Work to do: Pull out each line of the material below that contains the string "pixels". Upper- and lowercase must match.
— Begin Excerpted data —
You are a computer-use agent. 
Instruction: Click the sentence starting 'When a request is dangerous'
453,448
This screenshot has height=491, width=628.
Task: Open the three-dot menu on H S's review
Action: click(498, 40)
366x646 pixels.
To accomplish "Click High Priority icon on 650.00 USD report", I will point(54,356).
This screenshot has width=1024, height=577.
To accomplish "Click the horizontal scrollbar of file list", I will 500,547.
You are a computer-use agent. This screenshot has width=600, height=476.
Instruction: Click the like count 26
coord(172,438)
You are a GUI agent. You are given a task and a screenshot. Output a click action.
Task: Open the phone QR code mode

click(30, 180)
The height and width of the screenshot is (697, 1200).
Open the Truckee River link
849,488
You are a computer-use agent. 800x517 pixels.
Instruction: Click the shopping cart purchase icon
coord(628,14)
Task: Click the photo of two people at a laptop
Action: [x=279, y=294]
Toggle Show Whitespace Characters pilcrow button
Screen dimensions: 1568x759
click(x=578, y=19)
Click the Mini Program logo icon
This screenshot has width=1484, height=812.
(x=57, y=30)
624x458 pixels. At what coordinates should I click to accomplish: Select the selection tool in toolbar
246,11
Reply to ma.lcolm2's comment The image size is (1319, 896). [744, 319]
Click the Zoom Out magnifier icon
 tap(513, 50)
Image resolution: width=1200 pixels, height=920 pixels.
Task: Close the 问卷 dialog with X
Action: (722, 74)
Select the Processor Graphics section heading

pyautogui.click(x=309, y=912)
— End Excerpted data —
Finished answer:
366x646 pixels.
You are a computer-use agent. 800x517 pixels.
624x458 pixels. At what coordinates should I click to accomplish: Select the selection tool in toolbar
Image resolution: width=1200 pixels, height=920 pixels.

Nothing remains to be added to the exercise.